8.1 Towards a physical understanding of climate feedback spatial distributions and links to climate sensitivity

Wednesday, 26 January 2011: 10:30 AM
608 (Washington State Convention Center)
Patrick Taylor, LaRC, Hampton, VA

The sensitivity of the climate system to any external radiative forcing is determined by the strength of internal feedbacks that can amplify or dampen the initial system response. In the effort to understand differences between Global Climate Model (GCM) projections of future climate change under anthropogenic radiative forcing, emphasis has been placed on global mean feedback strength differences in accordance with the widely accepted linear forcing-response-feedback paradigm. However, global mean feedback strengths result from highly variable regional responses. This study investigates the variability of these spatial feedback patterns using the radiative kernel technique and IPCC AR4 CMIP3 GCMs. The results indicate significant model-to-model variability between all feedbacks with the largest differences found in cloud feedback. Using the spatial feedback patterns, we are able to investigate the model processes driving the spatial feedback patterns and links between various feedbacks, i.e. cloud and water vapor feedbacks and water vapor and lapse rate feedbacks. Significant correlations are found between the model tropical convective response and water vapor and cloud feedback.
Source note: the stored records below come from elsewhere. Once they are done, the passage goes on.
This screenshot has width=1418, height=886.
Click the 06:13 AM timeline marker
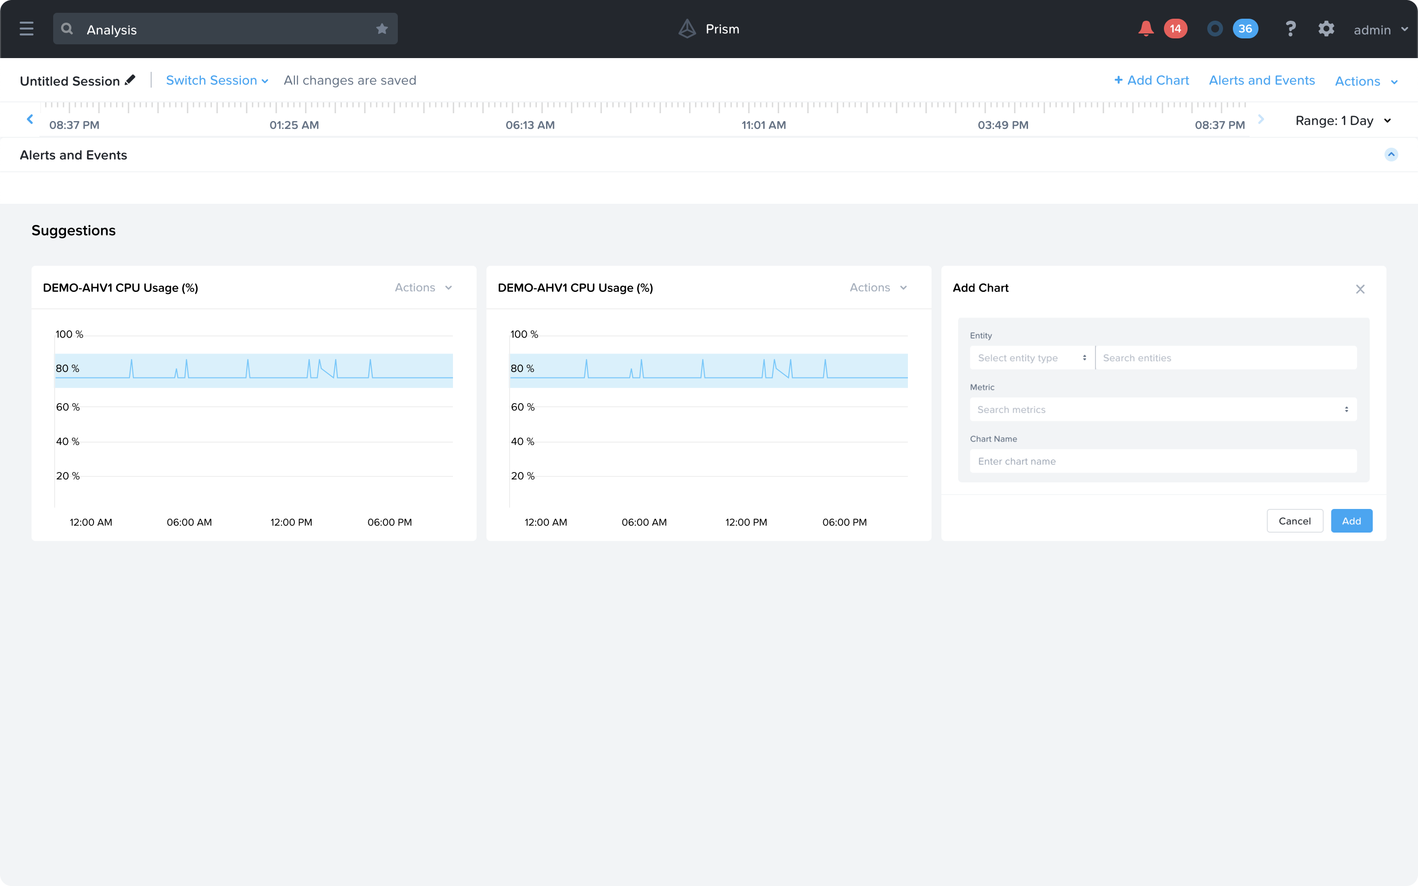point(530,125)
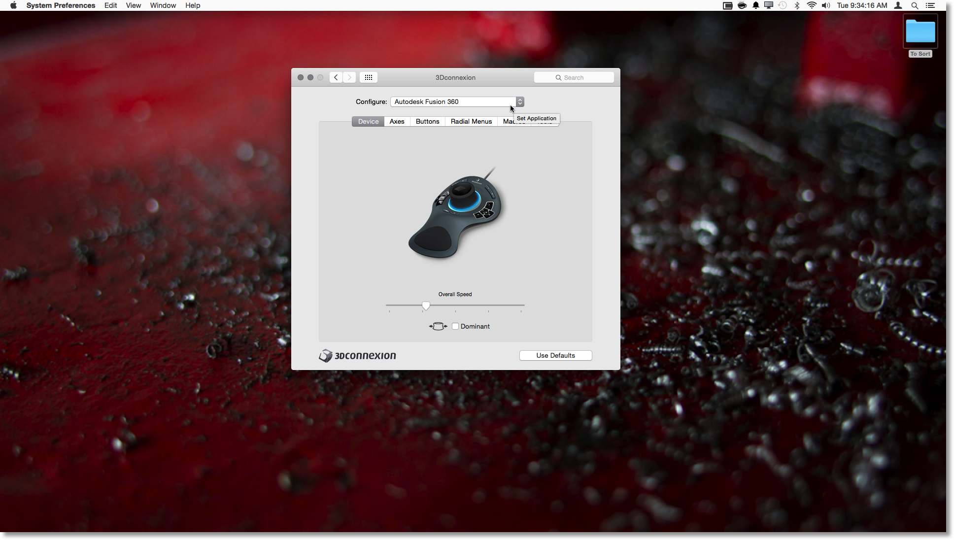This screenshot has width=954, height=540.
Task: Enable the Dominant checkbox
Action: [x=455, y=326]
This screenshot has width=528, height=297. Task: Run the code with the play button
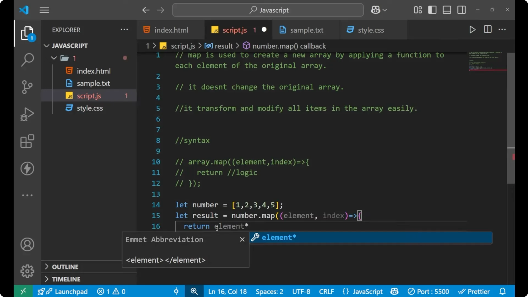[x=472, y=29]
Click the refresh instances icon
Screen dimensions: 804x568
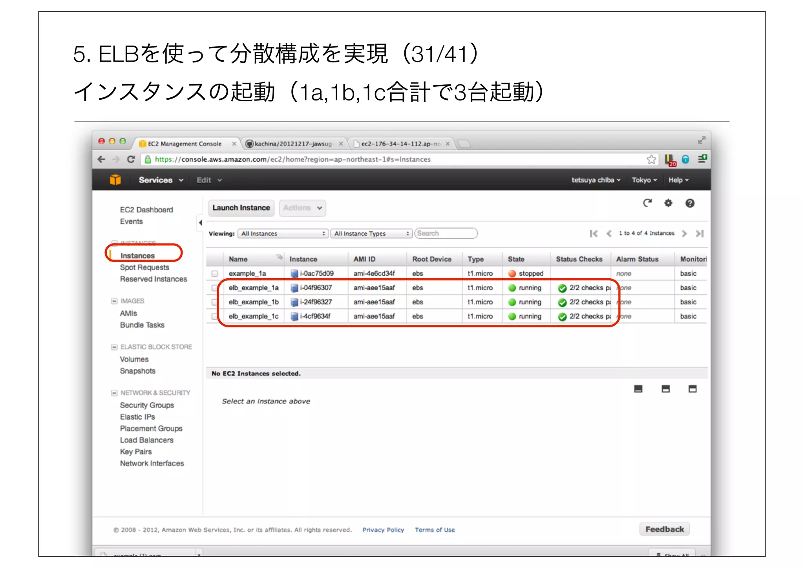coord(647,203)
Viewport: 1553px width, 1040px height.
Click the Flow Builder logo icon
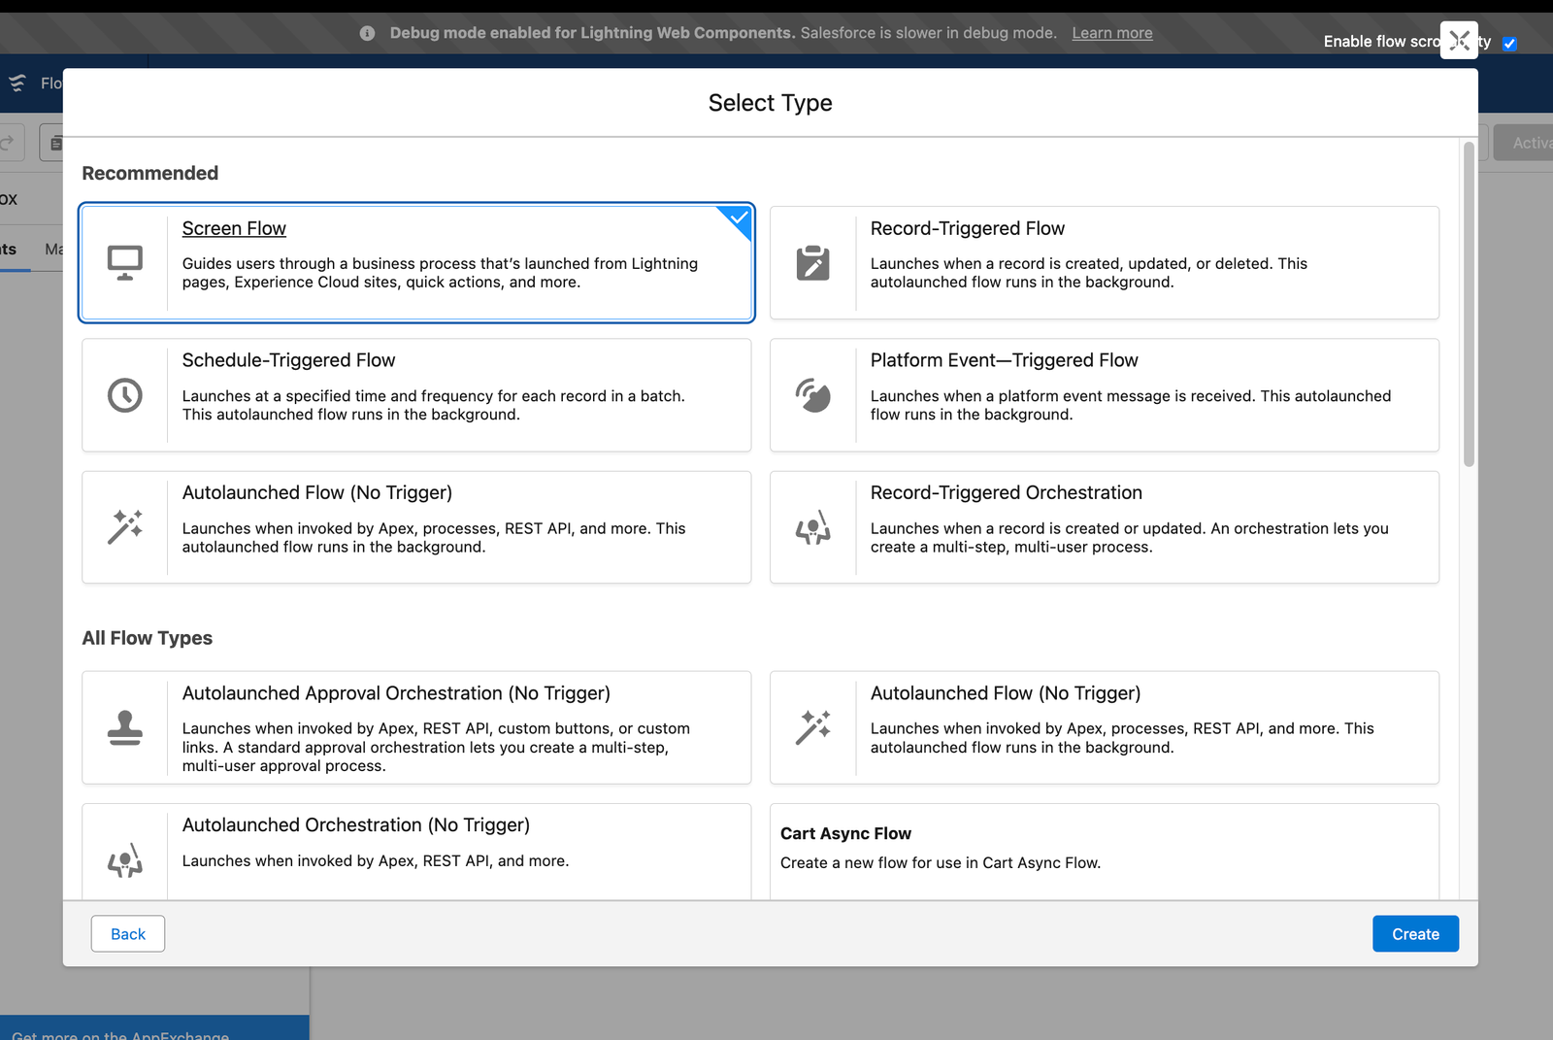point(17,84)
However, the tropical atmospheric lapse rate feedback exhibits no significant dependence on the spatial convective response pattern but rather on initial state convective distribution. The result is no significant spatial correlation between lapse rate and water vapor feedbacks. Lastly, results suggesting links between model climate sensitivity and the feedback spatial distributions will also be presented with a discussion of observable quantities linked to these spatial distributions.